Now there's a worry "Sandusky" will become known for something else entirely.
"You tell people you're from Sandusky and they're like, 'What?' " says Biechele. "You say, 'We're not affiliated.' It's like trying to recuse yourself from something that happened in your family and it wasn't you. It's just embarrassing."
Officials here say there hasn't been any noticeable decline in tourism since the Jerry Sandusky scandal began late last year. It helped that the news broke in the fall, after the height of the travel season. "When the scandal first came out, I thought, 'Oh, I wish he had a different name,' " says Jill Bauer of the Lake Erie Shores and Islands tourism bureau. "But we've not heard of any negative connotation."
Then leading up to Father's Day, Bauer's group put #Sandusky in a tweet promoting a spa package at a local resort. That directed people to disturbing details from the ongoing trial in Bellefonte, Pa. Asked about it last week by Reuters, Bauer said, "We never thought about the connection with the other Sandusky."
She's not the only one professing ignorance. Several calls and visits to local businesses yielded curt comments expressing little awareness of the coincidence. (One bar patron stepped to within spitting distance and angrily pointed at the back exit.) "Whatever is happening elsewhere is unfortunate," says city manager Nicole Ard, "but this is a great community to be in."
Ard then listed some of the cool things going on in Sandusky: a triathlon, a youth sailing regatta, a revitalized downtown and several fishing tournaments. The city also has some cool history. It was a stop on the Underground Railroad, Charles Dickens visited here in the 1840s and Cedar Point has the famous Blue Streak wooden roller coaster, which will celebrate its 50th anniversary in 2014.

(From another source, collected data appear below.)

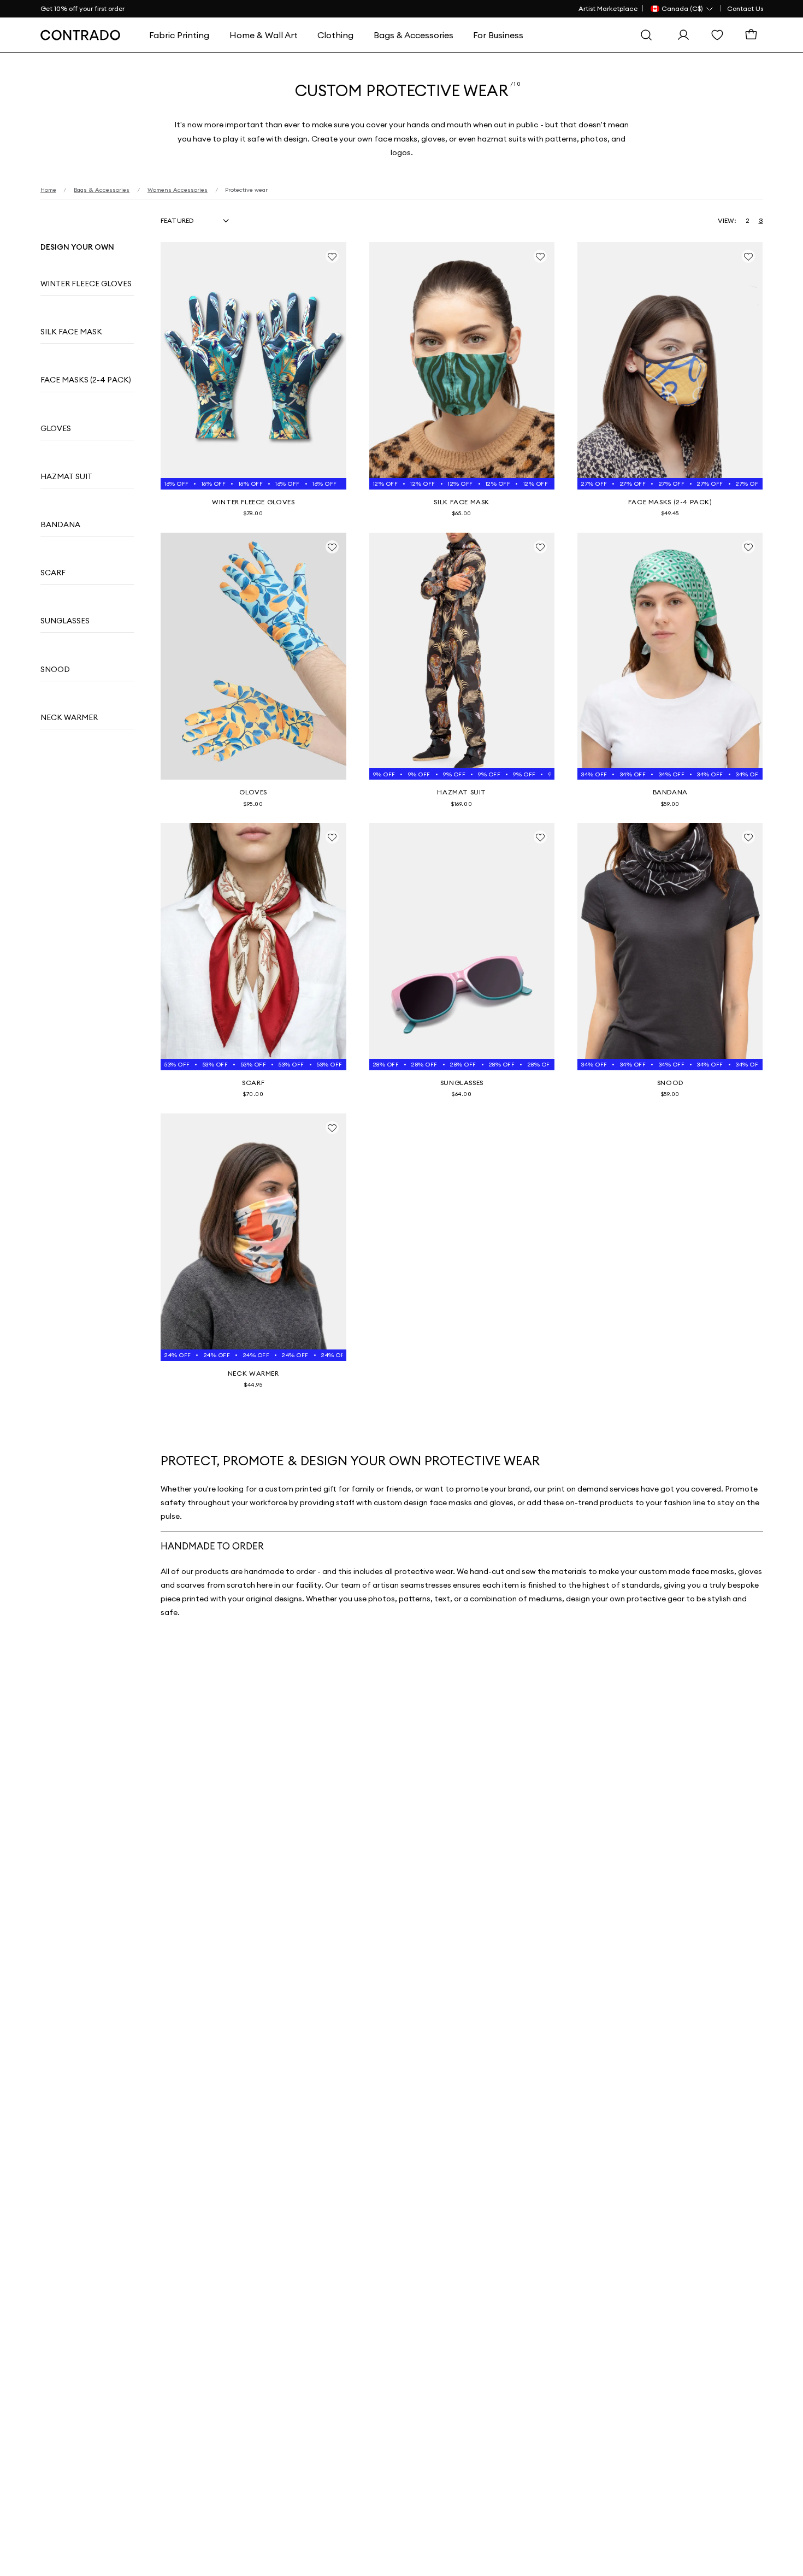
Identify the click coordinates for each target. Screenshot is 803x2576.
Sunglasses (65, 621)
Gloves (55, 428)
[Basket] (754, 35)
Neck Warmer (69, 717)
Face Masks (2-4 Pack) (85, 380)
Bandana (60, 524)
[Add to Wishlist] (332, 256)
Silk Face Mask (71, 332)
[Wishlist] (720, 35)
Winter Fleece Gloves (86, 283)
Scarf (53, 572)
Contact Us (745, 8)
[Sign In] (686, 35)
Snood (55, 669)
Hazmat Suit (66, 476)
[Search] (649, 35)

But the Penn State specter lingers as long as the trial goes on. Ruth Haag, editor of the Sandusky Bay Journal, says she went to a committee meeting and someone suggested changing the town name to Perkins, which is the name of the township.
"We were all laughing about it," Haag says, but she admits people are "absolutely" aware of the wretched coincidence. She says it's been particularly difficult for her friend Jerry – Jerry from Sandusky.
There have been crude message board jokes and an even cruder YouTube video by a comedian. But the poignant thing about Sandusky (the town) is how hard residents worked to get through the recent economic downturn and maintain the town's reputation as a good place with good people.
"It's a small-town community, surviving on the vacation area," says Biechele, who has lived here his entire life. "Everybody is working to make things better, and then it's on every news station every day. People are disgusted. What a terrible thing that happened."
There's really no way to control the issue, either. People are going to make the connection no matter what, at least for the short term.
"I was just walking uptown and it hits me – Sandusky," says James Clarke, a Canadian who stopped for a drink at Daly's bar after a trip from Ontario on the bulk transport ship where he works. "Prior to coming here, I wasn't associating the city with what's going on in the case."
At least there's a saving grace: When the trial is over in a matter of days, this city will go back to being what made it Forbes' "Best Place To Live Cheaply" in 2011. And next summer, perhaps, all sad irony wrapped up in this city's name will be gone for good.
That's not only reassuring, but appropriate, as Sandusky is a place where children have always visited to enjoy a day with their friends and family at Cedar Point, without a thought of the perils of the real world beyond.